Let me help your child become free of these anxious demands.
"When your child comes home from school and wants to tell you something that happened to them at school, we are biologically driven to protect them. We do this by trying to find a solution for them. We want to make their world better. We advise them, tell them what to do, what to say. All they hear is that they are not capable of doing this alone. It is our very attempt at solving their issue that hinders their ability to make intelligent decisions. Instead of following the urge to advise, step back instead. Observe, listen and don't pass judgement. Don't judge what happened or their response to it. Create a safe space for them to work it out on their own. What greater gift can we give our child then BELIEVING in their own ability to make the right decision."
What does it look like?
Symptoms of anxiety in children are not always obvious. Parents often don't realise their children are displaying signs of anxiety. If your child suffers with any of the following, they may be suffering with anxiety:
Repetitive behaviours eg. sucking or chewing clothes
Social phobia eg. not wanting to go to parties
Selective Mutism eg. an inablity to speak at certain times and/or places
Specific Phobias eg. fear of the dark, fear of being alone in a room
Uncontrollable angry outbursts
Fear of new foods
Excessive nail biting
Incessant criticisms of the self - either out loud or in their mind
Seperation Anxiety - occurs in younger children under the age of 12
Obsessive Compulsive Disorder - this can be mental or physical (please see box to the right for more info)
Sudden inability to sleep
Constant moving, fidgeting etc
Kids with Anxiety
OCD or Obsessive Compulsive Disorder is becoming more and more common in children under the age of 12. OCD can occur ONLY in the mind and therefore can go undetected by parents.
All people experience 'intrustive thoughts' during their lifetimes. We may look over the edge of a tall building and think to ourselves: Should I jump? Or we may be so angry about something that we want to hurt someone. This is normal. It is simply an 'intrusive thought', it comes and it goes. However sufferers of anxiety may grab onto the disturbing thought and fixate on it. This often makes them feel 'bad on the inside'. The intrusive thoughts are repetitive and relentless. Examples of obssesive thoughts can be a fear of death, illness, causing harm to others, voices telling them to do something, undesirable sexual thoughts etc.
These are acts or rituals carried out by the sufferer. Eg. Touching things or people a certain number of times, counting things, washing hands, repeating tasks or actions etc. These rituals become the response to the fear in their mind. The ritual keeps them safe. Sufferers of this disorder feel less anxious once they have carried out a compulsion. However, it is not long before the 'intrusive thought' occurs again and the sufferer has to carry out the ritual again.

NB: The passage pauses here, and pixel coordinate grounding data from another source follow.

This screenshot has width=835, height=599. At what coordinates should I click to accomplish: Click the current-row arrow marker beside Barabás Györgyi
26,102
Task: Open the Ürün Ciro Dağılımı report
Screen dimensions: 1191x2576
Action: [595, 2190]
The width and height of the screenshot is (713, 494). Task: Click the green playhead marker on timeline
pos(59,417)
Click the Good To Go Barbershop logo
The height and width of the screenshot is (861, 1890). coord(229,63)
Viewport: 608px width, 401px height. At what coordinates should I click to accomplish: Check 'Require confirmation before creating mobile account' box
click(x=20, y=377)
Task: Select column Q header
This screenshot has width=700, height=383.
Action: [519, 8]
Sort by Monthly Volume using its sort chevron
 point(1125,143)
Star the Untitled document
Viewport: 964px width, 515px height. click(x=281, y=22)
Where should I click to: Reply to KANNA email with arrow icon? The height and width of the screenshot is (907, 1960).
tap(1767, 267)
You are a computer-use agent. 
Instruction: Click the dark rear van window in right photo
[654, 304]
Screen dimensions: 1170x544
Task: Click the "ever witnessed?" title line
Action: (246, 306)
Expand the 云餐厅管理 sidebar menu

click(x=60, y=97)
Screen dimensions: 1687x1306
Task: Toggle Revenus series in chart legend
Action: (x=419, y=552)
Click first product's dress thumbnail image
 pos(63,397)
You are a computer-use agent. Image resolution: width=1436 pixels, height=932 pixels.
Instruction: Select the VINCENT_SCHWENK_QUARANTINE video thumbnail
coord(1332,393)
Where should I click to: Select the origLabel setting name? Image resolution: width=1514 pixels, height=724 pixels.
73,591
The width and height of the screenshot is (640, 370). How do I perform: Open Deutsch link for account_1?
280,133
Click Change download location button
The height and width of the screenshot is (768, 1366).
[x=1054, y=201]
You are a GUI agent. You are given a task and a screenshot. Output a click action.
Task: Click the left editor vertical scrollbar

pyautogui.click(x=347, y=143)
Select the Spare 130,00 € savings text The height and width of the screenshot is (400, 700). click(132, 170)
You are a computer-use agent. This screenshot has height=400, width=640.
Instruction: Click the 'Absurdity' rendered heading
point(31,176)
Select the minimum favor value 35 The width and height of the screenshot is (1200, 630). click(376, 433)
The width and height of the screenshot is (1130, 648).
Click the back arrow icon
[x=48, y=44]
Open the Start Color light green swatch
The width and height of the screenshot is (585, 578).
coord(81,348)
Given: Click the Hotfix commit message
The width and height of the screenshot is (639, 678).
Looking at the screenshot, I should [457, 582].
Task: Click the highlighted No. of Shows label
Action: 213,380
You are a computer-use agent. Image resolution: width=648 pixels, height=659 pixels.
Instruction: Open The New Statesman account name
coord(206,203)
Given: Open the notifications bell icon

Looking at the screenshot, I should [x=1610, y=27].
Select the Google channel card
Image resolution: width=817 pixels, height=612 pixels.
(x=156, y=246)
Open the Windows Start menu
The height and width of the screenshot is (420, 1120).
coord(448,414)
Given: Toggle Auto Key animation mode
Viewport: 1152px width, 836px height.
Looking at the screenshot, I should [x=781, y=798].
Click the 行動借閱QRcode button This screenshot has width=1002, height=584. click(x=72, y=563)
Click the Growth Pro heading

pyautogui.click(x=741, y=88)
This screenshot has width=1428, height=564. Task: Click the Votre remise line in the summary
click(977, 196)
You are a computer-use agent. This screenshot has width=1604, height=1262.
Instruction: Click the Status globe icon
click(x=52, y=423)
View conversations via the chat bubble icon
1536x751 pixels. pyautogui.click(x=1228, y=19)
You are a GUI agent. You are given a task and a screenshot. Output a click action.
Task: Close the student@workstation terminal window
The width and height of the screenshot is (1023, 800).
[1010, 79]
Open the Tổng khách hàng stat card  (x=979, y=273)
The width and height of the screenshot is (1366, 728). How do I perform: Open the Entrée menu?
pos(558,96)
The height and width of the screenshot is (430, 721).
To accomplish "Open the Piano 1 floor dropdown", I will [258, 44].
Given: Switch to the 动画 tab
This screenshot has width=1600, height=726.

"I have to touch someone at least three times, if I don't do this, I know something bad is going to happen. But I can't let the person know which causes me more yucky feelings. And I can't think about anything else until I have done it."
- Confessions of a 8-year old OCD sufferer.
a SKILL FOR LIFE
Once your child has had a few sessions of Tapping, they will be able to tap on themselves whenever they need to. Tapping is simple and easy to use. My younger clients quite happily tap by themselves, as and when, they feel the need to. It is a skill they will have for life. They can use this skill for any future event in their life. If they go away to camp and they feel nervous at night, if they are stressed about an upcoming exam or are afraid to go the dentist - they will have acquired lifelong skill.
And they will feel empowered when their friends or siblings need help to. Many of my young clients excitedly tell me that they 'tapped' with their friend at school who was scared or nervous.